Requests
a - In the forum thread about gas station restrooms, where is the Sheetz location whose men's room is described as extremely clean?
b - From the forum thread about gas station restrooms, quote the passage starting with "## Unleaded (Feb" and going on through "toilet, but hey.".
c - Extend the forum thread about gas station restrooms beyond its final sentence.

Provided passage
════
Best bathrooms I've seen are the Sheetz bathrooms. The one near Dulles airport even the MEN'S room is so ridiculously clean it's probably good for your health to lick the floor. I feel like I need to take a shower when I go in the bathrooms there, they're so clean they make me wonder if I'm making them dirty. Keeping a Men's bathroom that clean takes WORK.


----------



## Unleaded (Feb 16, 2018)

Gtown Driver said:


> 7 Elevens are iffy in my area for bathrooms. One won't have one, another one will. I had to do a long trip to an hour away in the sticks and luckily the first off the main road Sleven I found had a bathroom. It wasn't very well highlighted and had the plunger laying on the floor in front of the toilet, but hey.
> 
> Best bathrooms I've seen are the Sheetz bathrooms. The one near Dulles airport even the MEN'S room is so ridiculously clean it's probably good for your health to lick the floor. I feel like I need to take a shower when I go in the bathrooms there, they're so clean they make me wonder if I'm making them dirty. Keeping a Men's bathroom that clean takes WORK.
════
Data
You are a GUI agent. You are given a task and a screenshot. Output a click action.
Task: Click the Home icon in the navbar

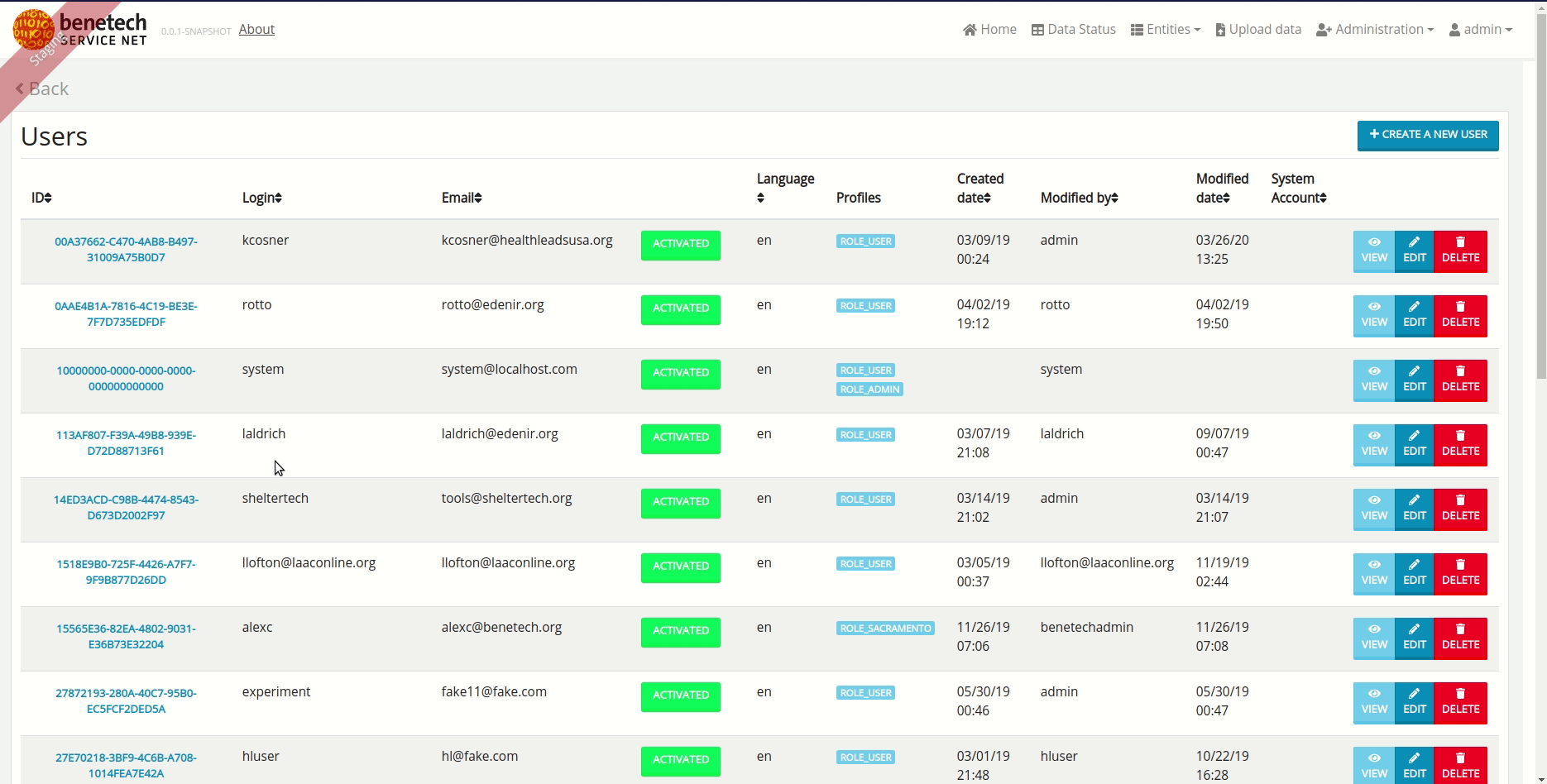pos(970,29)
════
Written answers
a - Near Dulles airport.

b -
## Unleaded (Feb 16, 2018)

Gtown Driver said:


> 7 Elevens are iffy in my area for bathrooms. One won't have one, another one will. I had to do a long trip to an hour away in the sticks and luckily the first off the main road Sleven I found had a bathroom. It wasn't very well highlighted and had the plunger laying on the floor in front of the toilet, but hey.

c -
The best and cleanest bathrooms, with large rolls of toilet paper, soap at the sink, paper towels and hand driers is a toss up between Dunkin Donuts, McDonalds and Popeyes. Add to the list for the benefit of other drivers needing good info when the need arises. We have to support each other.


----------



## ZenUber (Feb 11, 2019)

June132017 said:


> WAWA.
> 
> This is why they are destroying 7-11.


I've been thinking that same thing. There's a lot of gas stations with mini markets, but they don't have easily accessible clean bathrooms. So wawa gets all my business. I gas up there before starting my shift, and stop for pee breaks, and buy something to eat.  The others are too stupid to figure it out. Know what the difference is? Wawa is privately owned. They're not on the stock market. Take that Wall Street (microphone drop).


----------



## Stevie The magic Unicorn (Apr 3, 2018)

711, wawa, MC Ds,

An occasional bush from time to time,

Occasionally a hotel lobby.


----------



## wn100804 (Jun 9, 2019)

ZenUber said:


> I've been thinking that same thing. There's a lot of gas stations with mini markets, but they don't have easily accessible clean bathrooms. So wawa gets all my business. I gas up there before starting my shift, and stop for pee breaks, and buy something to eat. The others are too stupid to figure it out. Know what the difference is? Wawa is privately owned. They're not on the stock market. Take that Wall Street (microphone drop).


I would be doing the same thing except I have a Shell card which gives me 7 cents off every gallon I buy. At least 10 to 12 gallons a day. Lota cold hard cash!


----------



## EngineerAtHeart (Nov 8, 2018)

Alley's and warehouses. Or bigger gas stations in the suburbs, Arab shacks always say bathroom is broken or stand behind the door (like actually).


----------



## PlanoGuber (Feb 14, 2019)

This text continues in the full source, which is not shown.